Saved entries:

↓↓↓

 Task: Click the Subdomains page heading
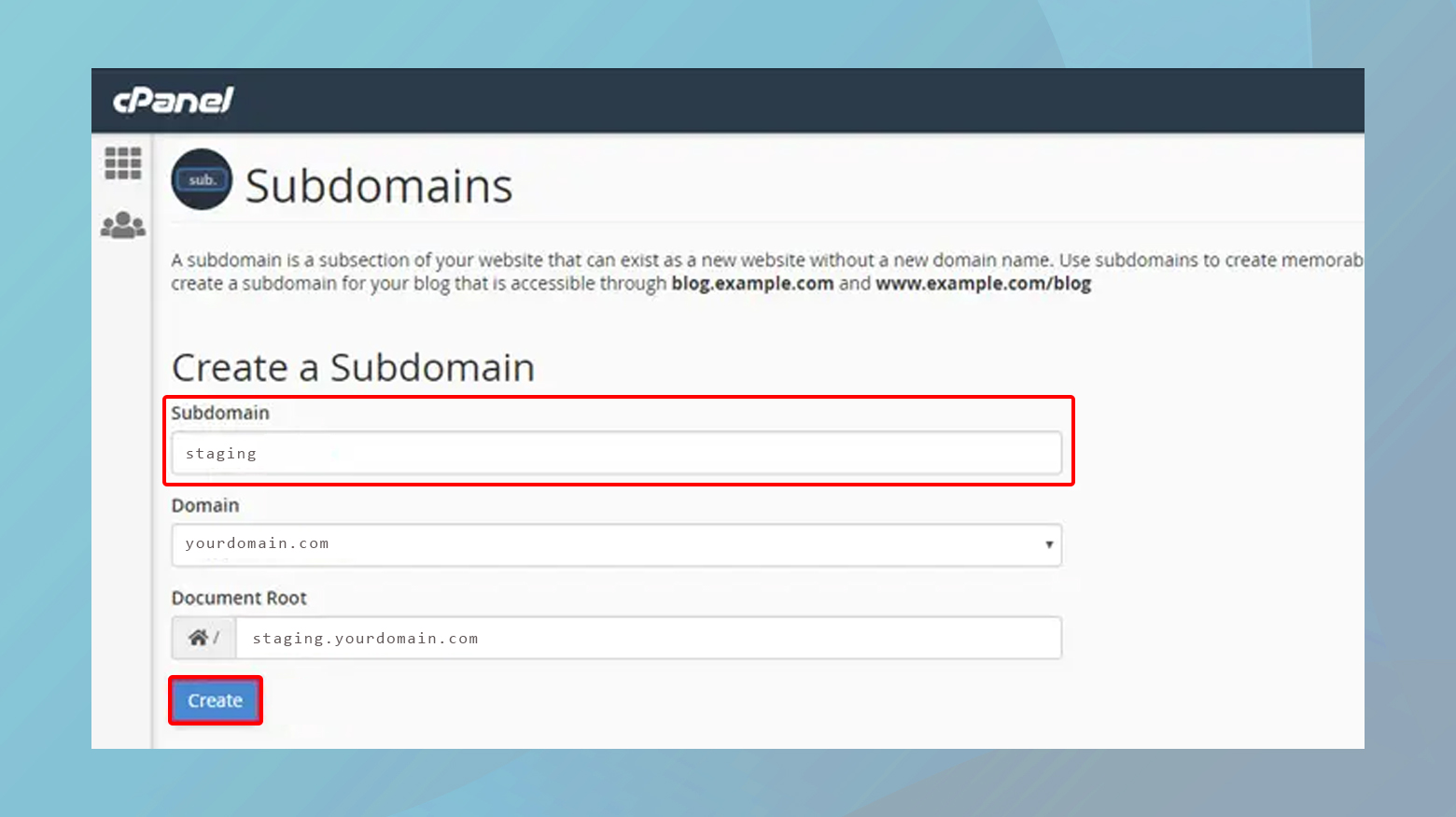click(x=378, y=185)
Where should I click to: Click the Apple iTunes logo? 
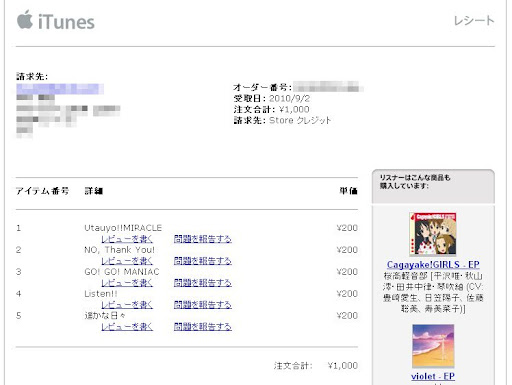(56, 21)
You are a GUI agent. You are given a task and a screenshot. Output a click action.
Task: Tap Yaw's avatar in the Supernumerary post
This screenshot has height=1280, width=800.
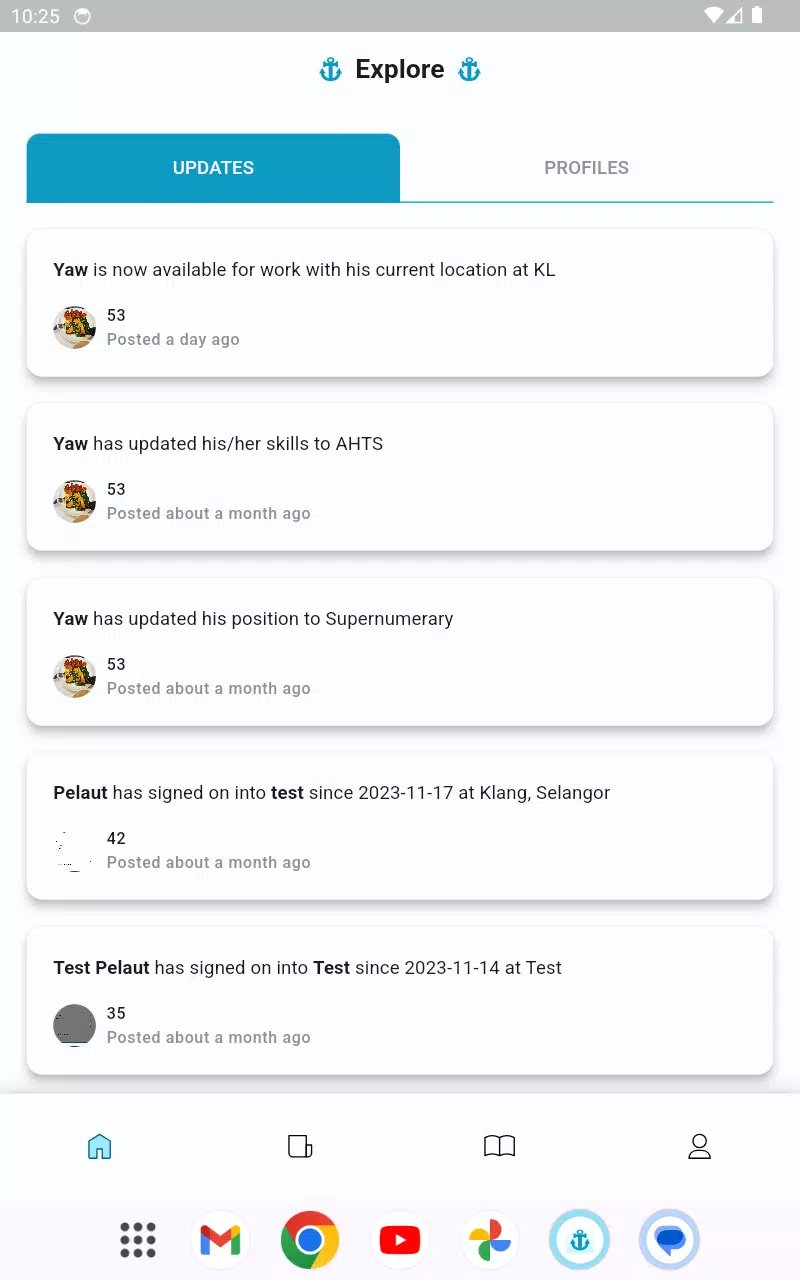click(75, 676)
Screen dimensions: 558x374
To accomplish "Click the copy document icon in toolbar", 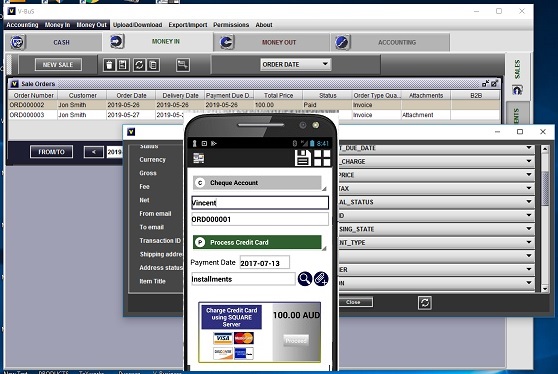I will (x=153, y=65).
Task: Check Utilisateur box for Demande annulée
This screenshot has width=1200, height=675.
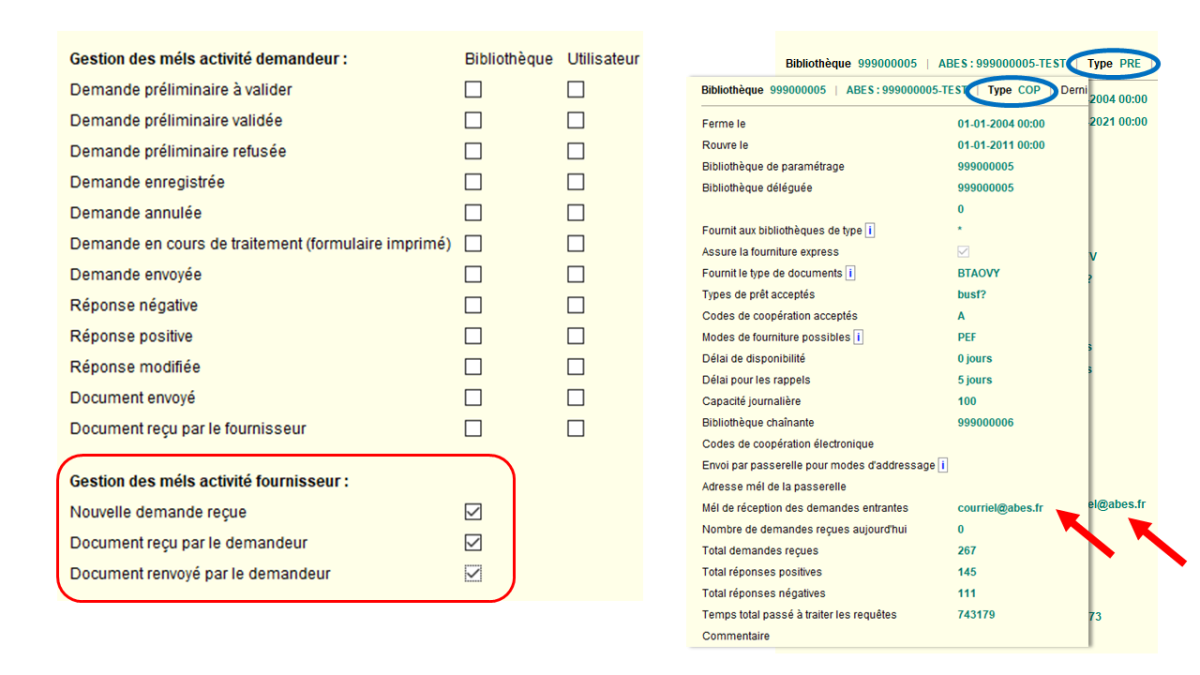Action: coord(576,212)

↑↑↑
↓↓↓

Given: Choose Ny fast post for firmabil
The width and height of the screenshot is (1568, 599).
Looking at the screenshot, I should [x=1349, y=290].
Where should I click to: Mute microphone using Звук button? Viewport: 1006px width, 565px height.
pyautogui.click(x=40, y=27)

↑↑↑

Task to carry out:
When a line contains the string "post", copy it from the records.

Answer section:
Task: Tap Yaw's avatar in the Supernumerary post
Given: Choose Ny fast post for firmabil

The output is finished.